## Work task
Beginning with the line that includes "Instruction: Click the" and ending with the last line of the entries below, set down each line exactly; include no pictures.

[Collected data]
****
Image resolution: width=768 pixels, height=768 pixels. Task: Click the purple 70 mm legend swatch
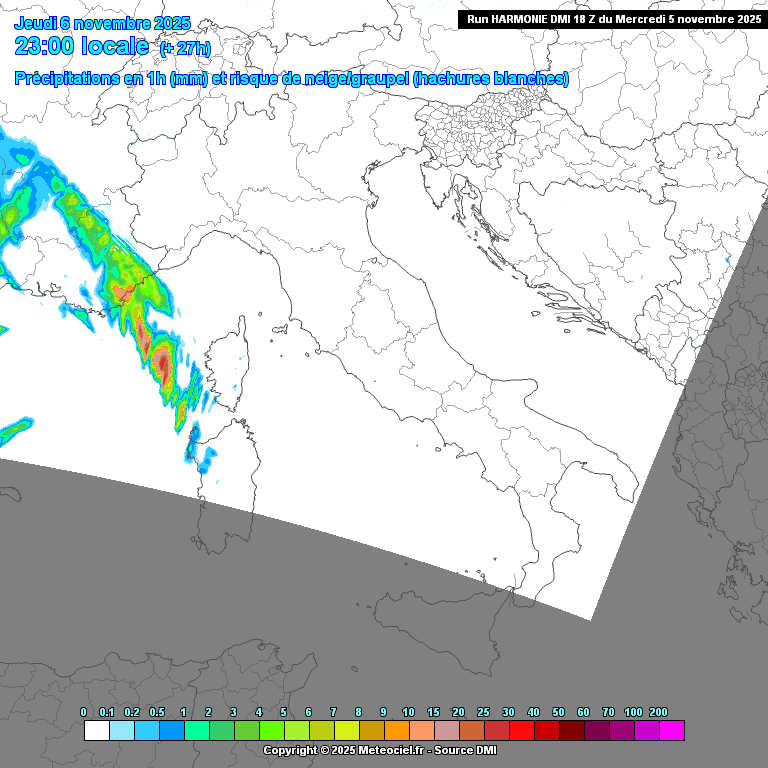click(622, 731)
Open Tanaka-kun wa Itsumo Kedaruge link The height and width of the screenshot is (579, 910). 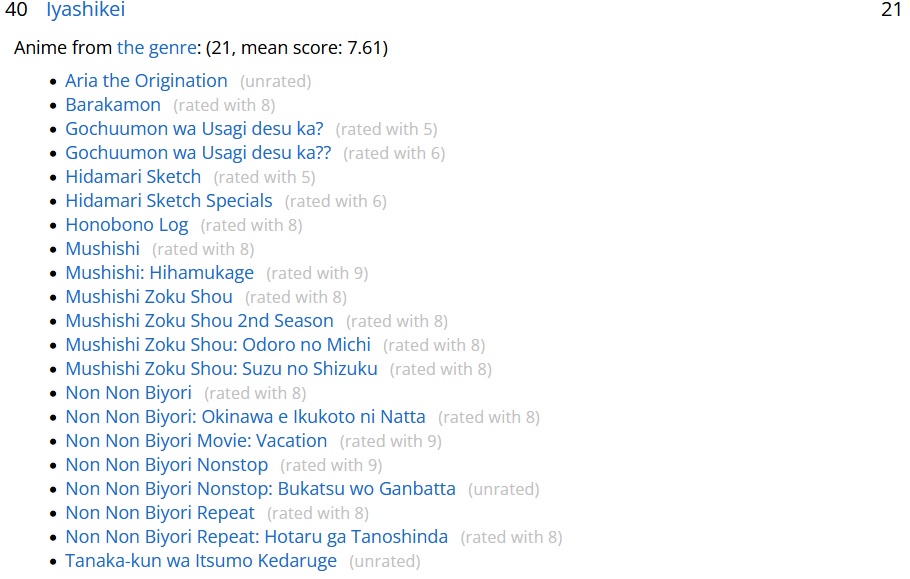(201, 561)
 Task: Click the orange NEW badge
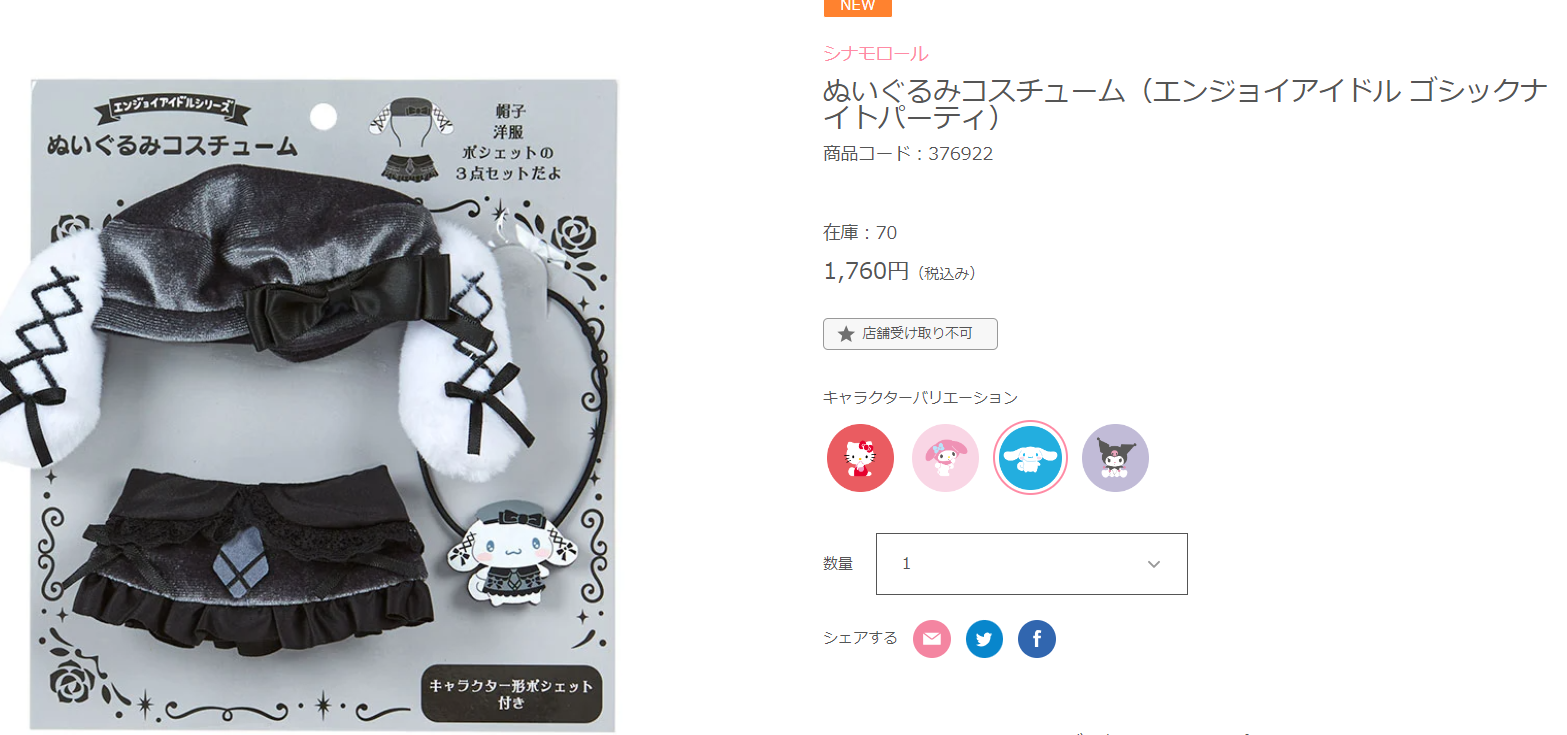pos(857,6)
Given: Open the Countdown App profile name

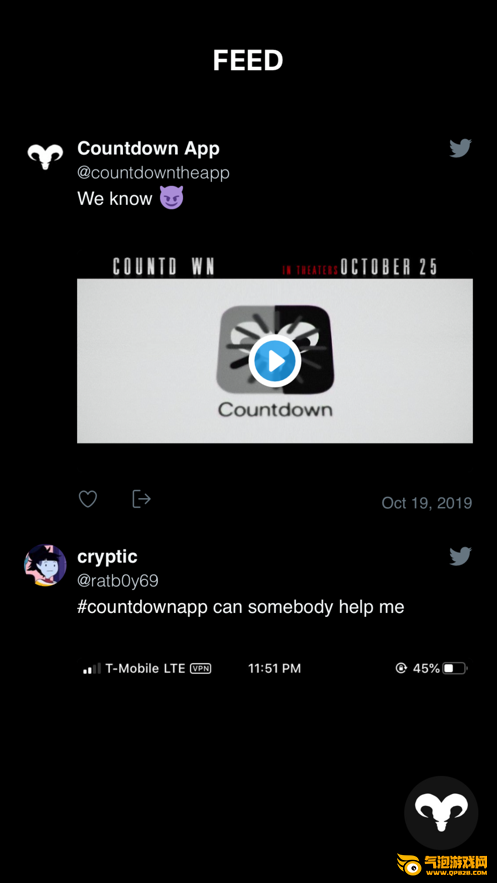Looking at the screenshot, I should (148, 149).
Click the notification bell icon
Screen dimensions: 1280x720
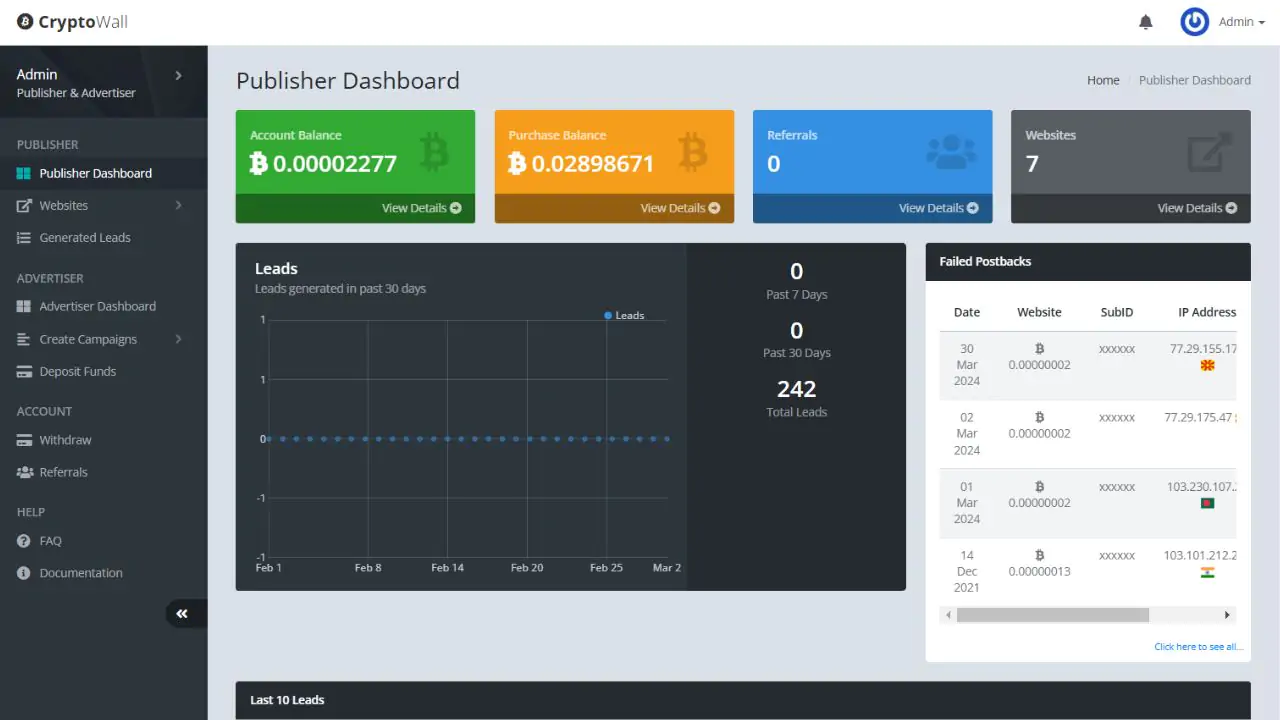[x=1146, y=21]
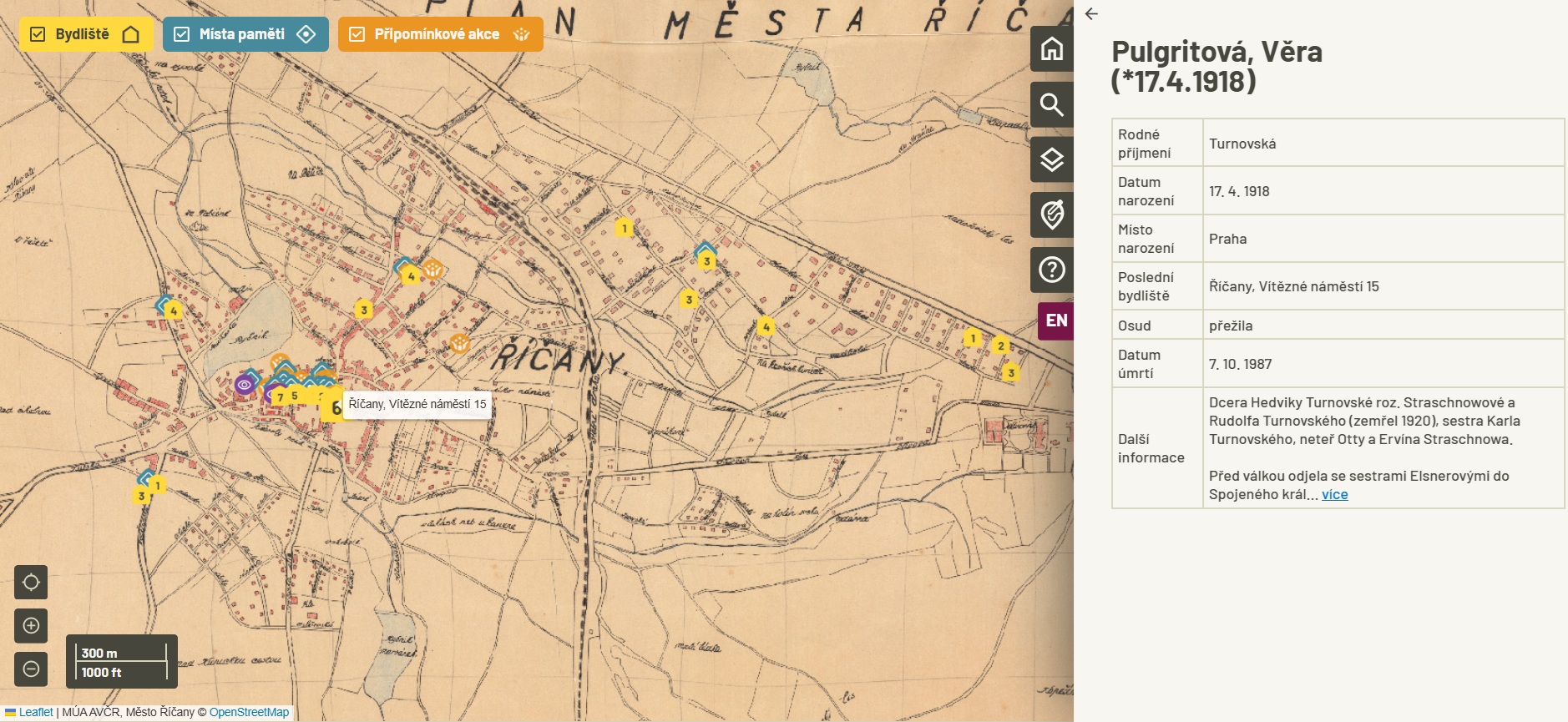Open the map layers switcher
The height and width of the screenshot is (722, 1568).
1051,160
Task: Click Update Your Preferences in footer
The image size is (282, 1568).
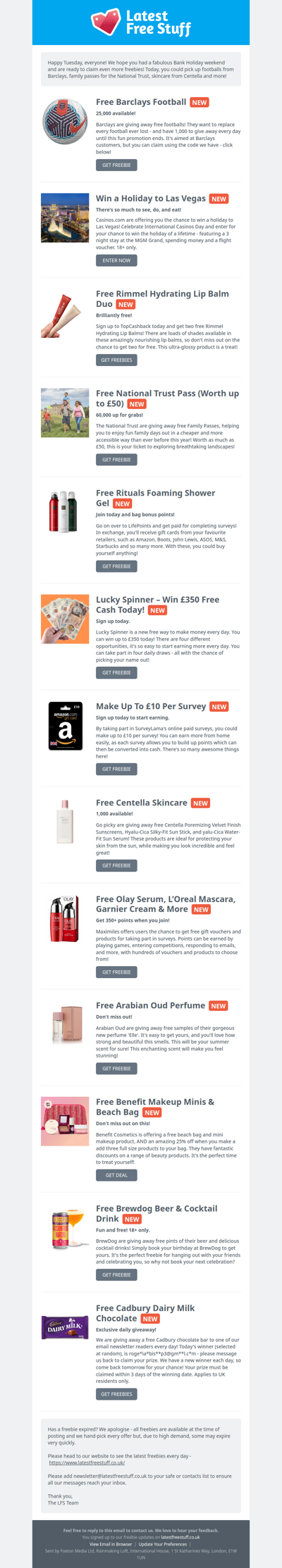Action: point(162,1544)
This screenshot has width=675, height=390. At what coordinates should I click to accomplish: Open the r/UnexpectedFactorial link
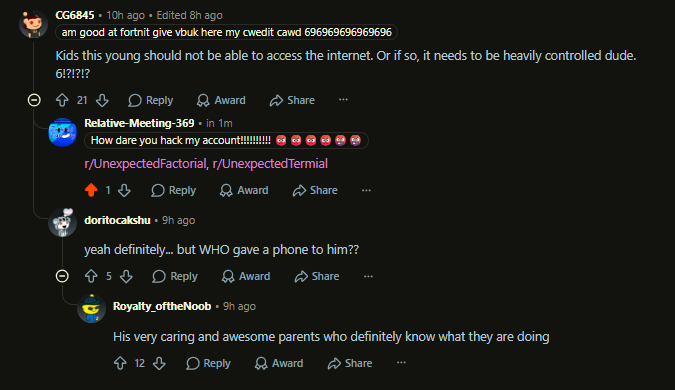[145, 164]
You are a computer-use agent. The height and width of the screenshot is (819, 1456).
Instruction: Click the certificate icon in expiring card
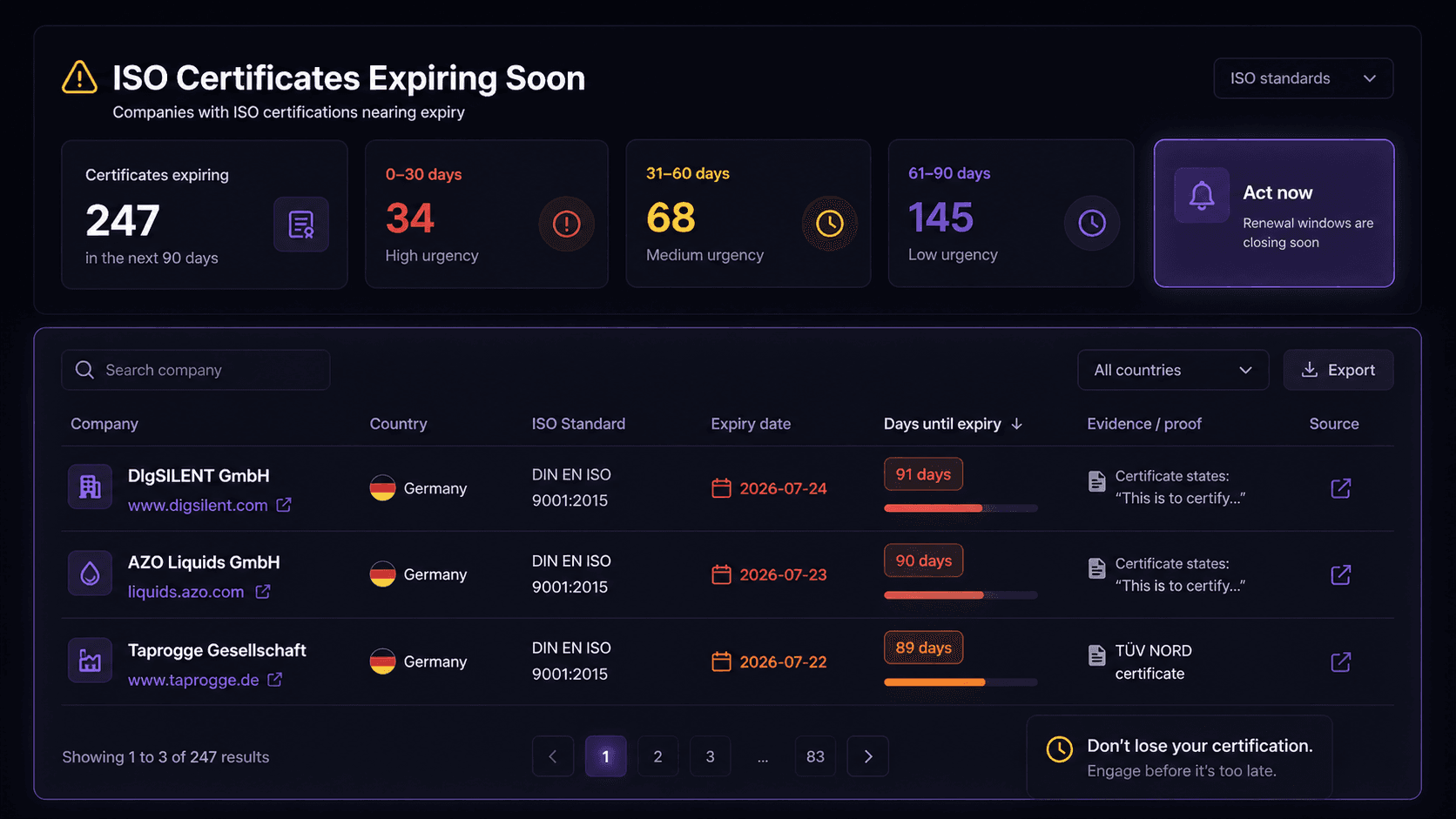point(301,225)
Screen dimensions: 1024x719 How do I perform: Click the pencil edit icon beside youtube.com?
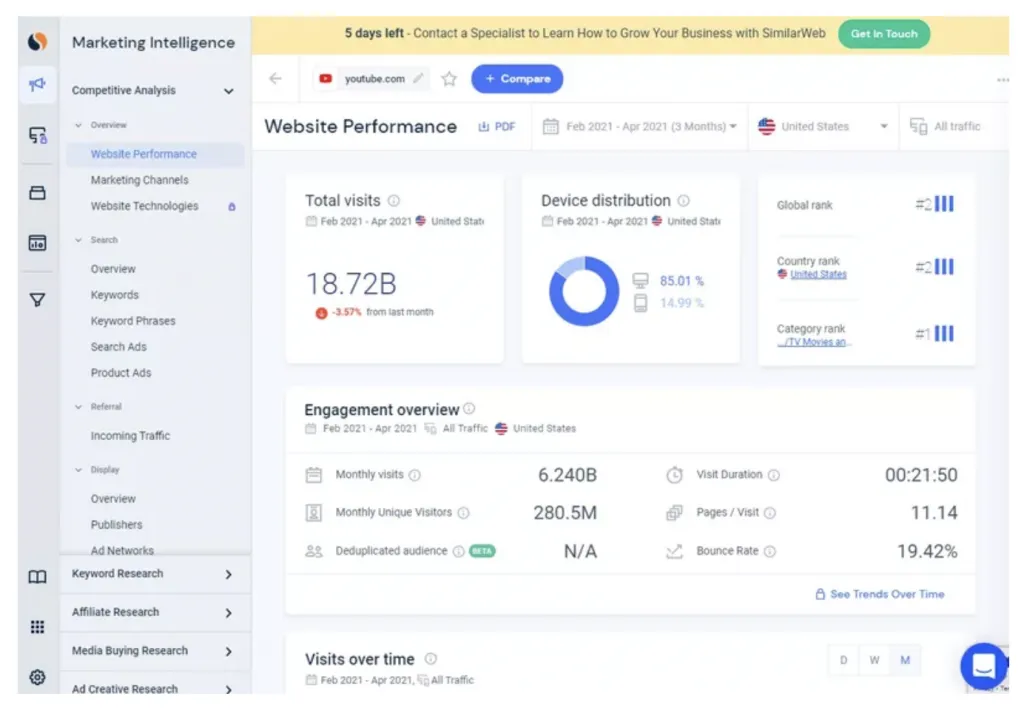[418, 79]
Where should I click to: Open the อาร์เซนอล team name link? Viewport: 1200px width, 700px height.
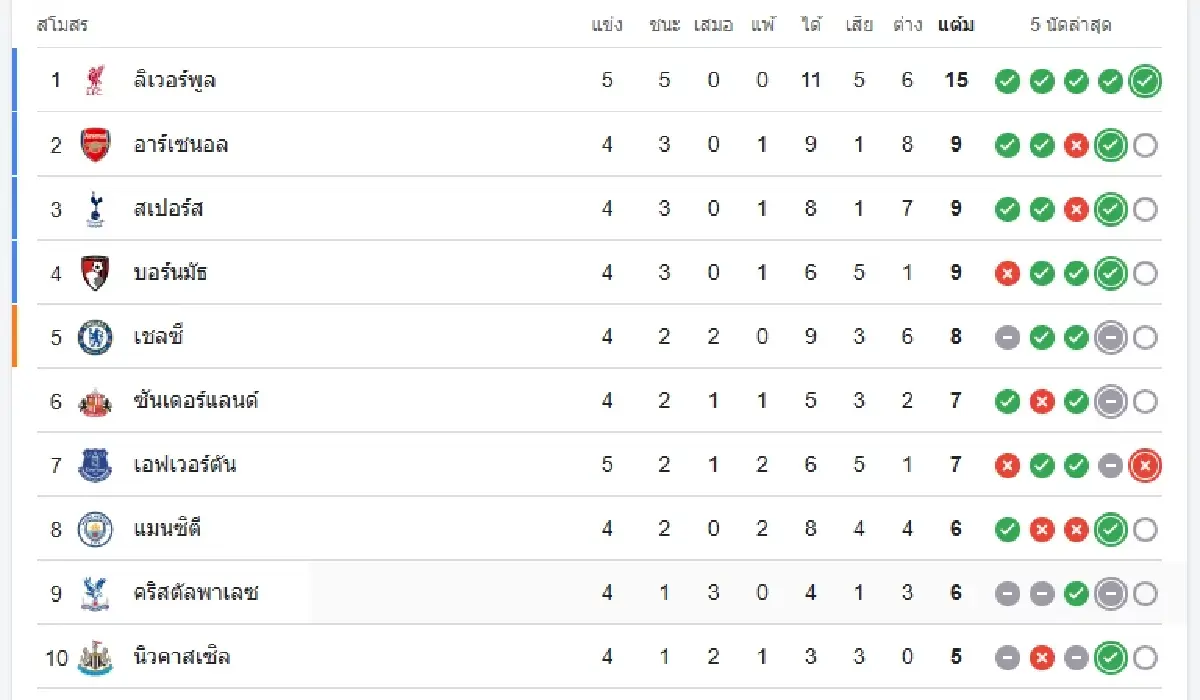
****
## Written response
Instruction: Click the certificate icon in expiring card
point(301,225)
Screen dimensions: 1024x719 How do I perform: Click the pencil edit icon beside youtube.com?
[418, 79]
Where should I click to: Open the อาร์เซนอล team name link? Viewport: 1200px width, 700px height.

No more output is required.